» **TASK DIRECTIONS**: Your task is to repeat each record verbatim, exactly as it was written.

*** DATASET EXCERPTS ***

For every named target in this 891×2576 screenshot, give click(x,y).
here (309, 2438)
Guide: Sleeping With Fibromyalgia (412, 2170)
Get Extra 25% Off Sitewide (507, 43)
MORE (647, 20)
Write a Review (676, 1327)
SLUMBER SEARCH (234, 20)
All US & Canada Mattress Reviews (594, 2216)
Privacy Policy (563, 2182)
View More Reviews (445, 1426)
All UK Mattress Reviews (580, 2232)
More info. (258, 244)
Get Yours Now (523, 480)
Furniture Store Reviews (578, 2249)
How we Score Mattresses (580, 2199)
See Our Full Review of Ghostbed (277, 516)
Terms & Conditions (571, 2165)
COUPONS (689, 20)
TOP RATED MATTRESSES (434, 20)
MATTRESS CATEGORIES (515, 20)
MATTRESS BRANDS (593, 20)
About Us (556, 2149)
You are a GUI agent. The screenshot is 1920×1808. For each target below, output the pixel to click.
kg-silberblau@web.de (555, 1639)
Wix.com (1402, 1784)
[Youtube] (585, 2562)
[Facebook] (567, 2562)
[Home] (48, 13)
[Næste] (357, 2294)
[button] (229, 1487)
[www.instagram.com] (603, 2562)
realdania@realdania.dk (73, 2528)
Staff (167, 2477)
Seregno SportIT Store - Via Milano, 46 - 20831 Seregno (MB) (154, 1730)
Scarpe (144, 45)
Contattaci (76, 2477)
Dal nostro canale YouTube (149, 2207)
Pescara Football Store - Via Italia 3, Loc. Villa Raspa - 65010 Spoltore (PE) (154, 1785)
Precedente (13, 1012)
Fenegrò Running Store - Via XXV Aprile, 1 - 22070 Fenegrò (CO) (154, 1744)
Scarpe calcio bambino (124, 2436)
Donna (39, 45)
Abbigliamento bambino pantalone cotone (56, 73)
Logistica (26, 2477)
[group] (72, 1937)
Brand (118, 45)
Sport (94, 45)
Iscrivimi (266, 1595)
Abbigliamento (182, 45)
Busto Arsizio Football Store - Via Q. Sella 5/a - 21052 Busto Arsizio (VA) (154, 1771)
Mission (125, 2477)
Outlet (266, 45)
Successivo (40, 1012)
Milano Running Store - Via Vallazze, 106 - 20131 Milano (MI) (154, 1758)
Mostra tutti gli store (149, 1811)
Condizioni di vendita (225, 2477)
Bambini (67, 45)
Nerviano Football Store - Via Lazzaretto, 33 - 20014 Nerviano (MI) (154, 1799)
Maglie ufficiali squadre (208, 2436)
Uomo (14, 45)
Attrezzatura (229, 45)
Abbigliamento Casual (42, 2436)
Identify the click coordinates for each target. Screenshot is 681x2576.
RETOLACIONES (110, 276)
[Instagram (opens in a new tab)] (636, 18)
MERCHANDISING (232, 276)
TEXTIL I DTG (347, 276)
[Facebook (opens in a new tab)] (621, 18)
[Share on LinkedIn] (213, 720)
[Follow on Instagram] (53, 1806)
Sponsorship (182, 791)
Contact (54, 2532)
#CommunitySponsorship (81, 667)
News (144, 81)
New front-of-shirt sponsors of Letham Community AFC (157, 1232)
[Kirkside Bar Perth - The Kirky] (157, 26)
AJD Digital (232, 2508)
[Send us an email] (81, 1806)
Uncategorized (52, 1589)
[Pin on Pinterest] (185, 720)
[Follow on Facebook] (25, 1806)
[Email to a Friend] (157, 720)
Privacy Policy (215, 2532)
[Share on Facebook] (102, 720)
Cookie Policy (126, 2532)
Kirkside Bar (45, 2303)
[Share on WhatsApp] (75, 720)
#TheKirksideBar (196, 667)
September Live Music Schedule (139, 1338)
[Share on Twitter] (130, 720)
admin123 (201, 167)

*** End of DATASET EXCERPTS ***

» **EXPECTED ANSWER**:
For every named target in this 891×2576 screenshot, give click(x,y).
here (309, 2438)
Guide: Sleeping With Fibromyalgia (412, 2170)
Get Extra 25% Off Sitewide (507, 43)
MORE (647, 20)
Write a Review (676, 1327)
SLUMBER SEARCH (234, 20)
All US & Canada Mattress Reviews (594, 2216)
Privacy Policy (563, 2182)
View More Reviews (445, 1426)
All UK Mattress Reviews (580, 2232)
More info. (258, 244)
Get Yours Now (523, 480)
Furniture Store Reviews (578, 2249)
How we Score Mattresses (580, 2199)
See Our Full Review of Ghostbed (277, 516)
Terms & Conditions (571, 2165)
COUPONS (689, 20)
TOP RATED MATTRESSES (434, 20)
MATTRESS CATEGORIES (515, 20)
MATTRESS BRANDS (593, 20)
About Us (556, 2149)
You are a GUI agent. The screenshot is 1920×1808. For each target below, output the pixel to click.
kg-silberblau@web.de (555, 1639)
Wix.com (1402, 1784)
[Youtube] (585, 2562)
[Facebook] (567, 2562)
[Home] (48, 13)
[Næste] (357, 2294)
[button] (229, 1487)
[www.instagram.com] (603, 2562)
realdania@realdania.dk (73, 2528)
Staff (167, 2477)
Seregno SportIT Store - Via Milano, 46 - 20831 Seregno (MB) (154, 1730)
Scarpe (144, 45)
Contattaci (76, 2477)
Dal nostro canale YouTube (149, 2207)
Pescara Football Store - Via Italia 3, Loc. Villa Raspa - 65010 Spoltore (PE) (154, 1785)
Precedente (13, 1012)
Fenegrò Running Store - Via XXV Aprile, 1 - 22070 Fenegrò (CO) (154, 1744)
Scarpe calcio bambino (124, 2436)
Donna (39, 45)
Abbigliamento bambino pantalone cotone (56, 73)
Logistica (26, 2477)
[group] (72, 1937)
Brand (118, 45)
Sport (94, 45)
Iscrivimi (266, 1595)
Abbigliamento (182, 45)
Busto Arsizio Football Store - Via Q. Sella 5/a - 21052 Busto Arsizio (VA) (154, 1771)
Mission (125, 2477)
Outlet (266, 45)
Successivo (40, 1012)
Milano Running Store - Via Vallazze, 106 - 20131 Milano (MI) (154, 1758)
Mostra tutti gli store (149, 1811)
Condizioni di vendita (225, 2477)
Bambini (67, 45)
Nerviano Football Store - Via Lazzaretto, 33 - 20014 Nerviano (MI) (154, 1799)
Maglie ufficiali squadre (208, 2436)
Uomo (14, 45)
Attrezzatura (229, 45)
Abbigliamento Casual (42, 2436)
Identify the click coordinates for each target. Screenshot is 681x2576.
RETOLACIONES (110, 276)
[Instagram (opens in a new tab)] (636, 18)
MERCHANDISING (232, 276)
TEXTIL I DTG (347, 276)
[Facebook (opens in a new tab)] (621, 18)
[Share on LinkedIn] (213, 720)
[Follow on Instagram] (53, 1806)
Sponsorship (182, 791)
Contact (54, 2532)
#CommunitySponsorship (81, 667)
News (144, 81)
New front-of-shirt sponsors of Letham Community AFC (157, 1232)
[Kirkside Bar Perth - The Kirky] (157, 26)
AJD Digital (232, 2508)
[Send us an email] (81, 1806)
Uncategorized (52, 1589)
[Pin on Pinterest] (185, 720)
[Follow on Facebook] (25, 1806)
[Email to a Friend] (157, 720)
Privacy Policy (215, 2532)
[Share on Facebook] (102, 720)
Cookie Policy (126, 2532)
Kirkside Bar (45, 2303)
[Share on WhatsApp] (75, 720)
#TheKirksideBar (196, 667)
September Live Music Schedule (139, 1338)
[Share on Twitter] (130, 720)
admin123 (201, 167)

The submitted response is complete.